Por gracia de Dios podemos ser también nosotros “corredentores”, siempre que unamos nuestros padecimientos a los de Cristo: “Toda la eficacia corredentora de nuestros padecimientos depende de su unión con la Cruz y en la medida y grado de esa unión”11.

Veamos el modo sublime en que la Virgen se inmola junto al Hijo, para seguir su ejemplo y cooperar con nuestro humilde servicio en esta magnífica obra de la Redención.

2. La piedad

Las entrañas de María, con nuevo dolor traspasan,
los martillos que a Jesús, de alta Cruz desenclavan.
Los clavos da a la Virgen, Nicodemo porque vayan
desde el cuerpo de su Hijo a crucificarle el alma.
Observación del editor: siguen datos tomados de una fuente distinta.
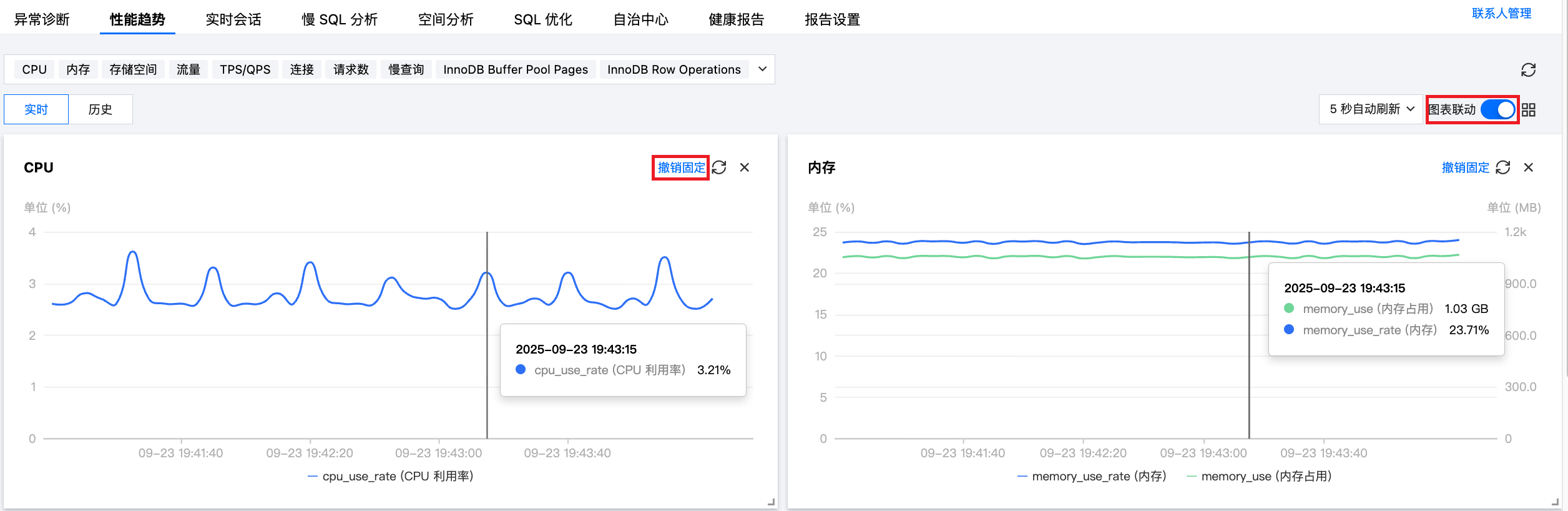
Task: Click the global refresh icon
Action: tap(1528, 70)
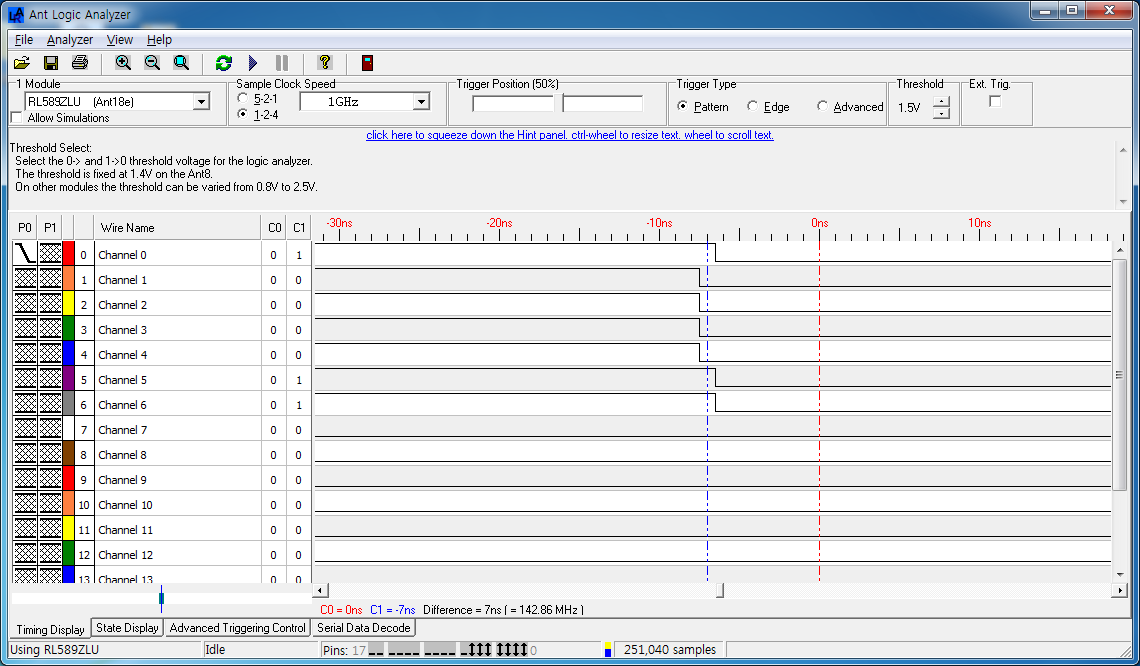Image resolution: width=1140 pixels, height=666 pixels.
Task: Click the yellow question mark help icon
Action: [324, 63]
Comienza la ceremonia del descendimiento, Cristo es bajado de la Cruz, se comienza a desenclavar el cuerpo totalmente desfigurado, “madeja santa” lo llama Lope de Vega en una de sus poesías. El cuerpo del Salvador pendía inerte en la Cruz… a merced de cualquiera. Pero sobre todo pertenecía a su Madre. Solo Ella le había dado aquello por medio de lo cual Jesús había realizado su Redención, sólo Ella hizo posible que Jesús existiera; sólo Ella hizo de Él el nuevo Adán.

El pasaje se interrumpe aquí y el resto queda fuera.